Leslie clomped into the dining room, still muttering. She returned balancing a stack of silverware in one hand, her wine glass clenched in the other. "These need to be polished," she barked at Mr. Rose.

He shifted uncomfortably on his stool. Clearly he realized she was acting like a freak, right? And yet all he said was, "I'll let the housekeeper know."

"Maybe you can have Audrey do it." Audrey could feel Leslie's eyes on her. "Silver polishing is a useful skill."

Mr. Rose put a hand on his wife's shoulder. "Darling, we have almost a week to prepare. There's plenty of time."

Audrey couldn't help but look up from her problem sets. "Prepare for what?"

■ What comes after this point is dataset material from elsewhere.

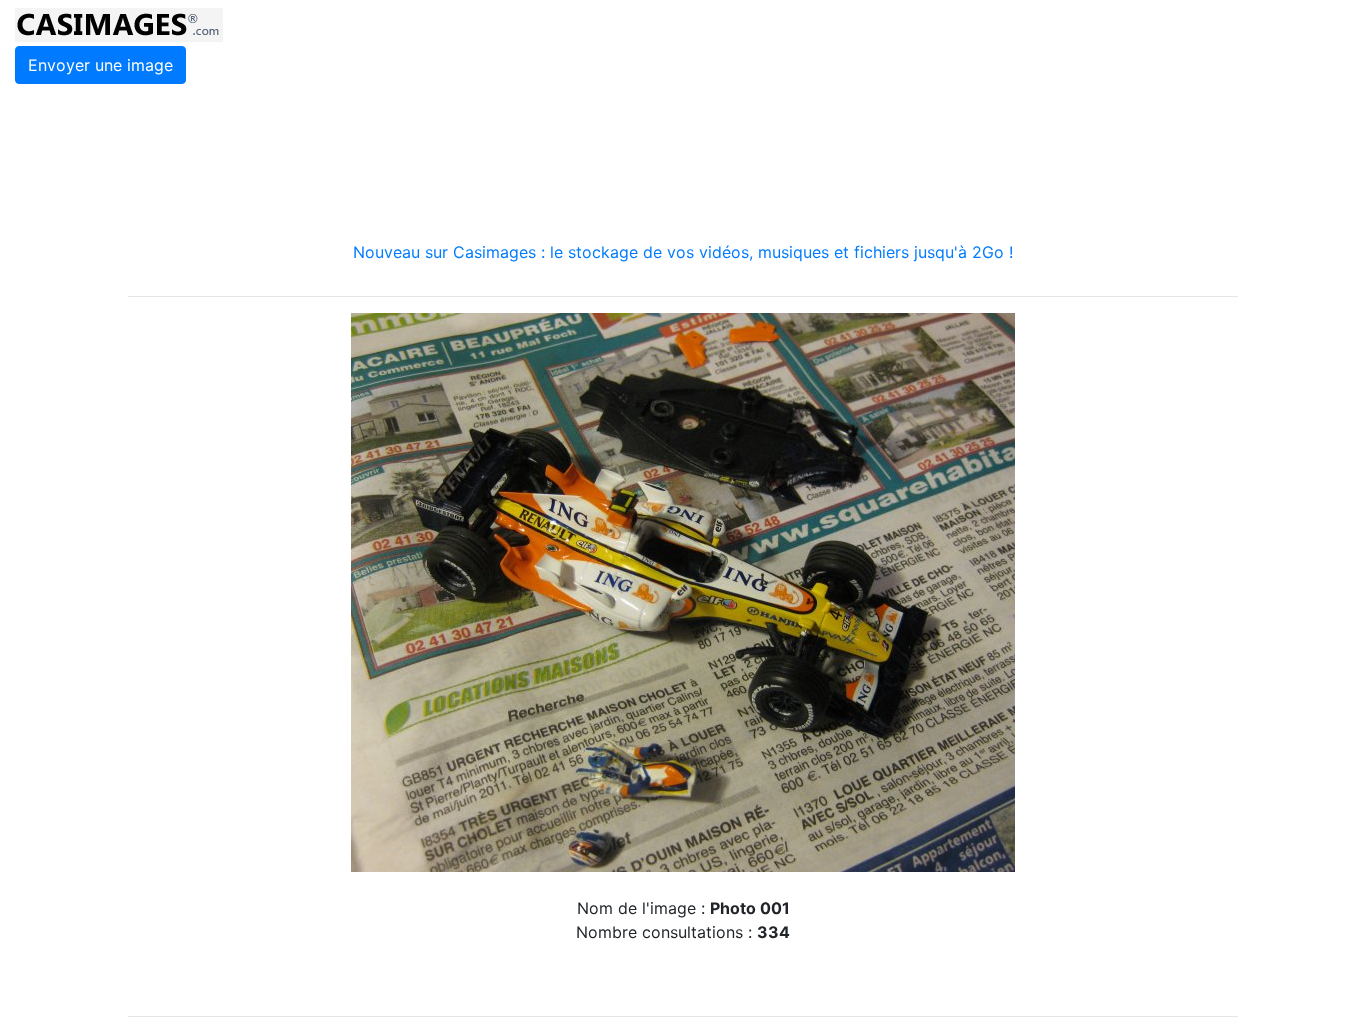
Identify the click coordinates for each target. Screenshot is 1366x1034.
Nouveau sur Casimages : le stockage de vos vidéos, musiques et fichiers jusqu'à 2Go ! (683, 252)
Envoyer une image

Audrey's father smiled kindly. "Leslie's mother is visiting us from New York. She'll be staying with us for a few days, and Leslie has decided to throw a party here at the house."

"And I want everything to be perfect." Leslie barged in, flicking at a crumb on the countertop with a crimson, talon-like fingernail. Then she shot Audrey a look. It said, very clearly, Which means I don't want any trouble from you.

Audrey shrugged, though inside she was seething. Leslie had never shown her an ounce of kindness, and after Audrey's recent trip to the police station for Jay's murder, she'd become downright witchlike. Audrey glanced at her father, but he was looking at his newspaper again as if he didn't sense the tension. Audrey was astonished at how different her father had become in this woman's presence. In the old days—the good days—he and her mother used to care about her deeply. There was so much laughing and cheer in the house. None of this frantic cleaning. None of these dirty, hateful looks.

The phone rang, and Mr. Rose excused himself from the kitchen to answer it in his office. Leslie began counting wine glasses, pulling down a few and placing them roughly in the sink. She mumbled something under her breath about them being too spotty. She looked like she was going to have a brain hemorrhage right then and there.

Audrey shut her textbook and looked at Leslie. "I'm sure everything is going to be perfect for your mom."

Bad idea. Leslie whipped around and stared at her, her nostrils flaring. "You don't have the right to speak right now."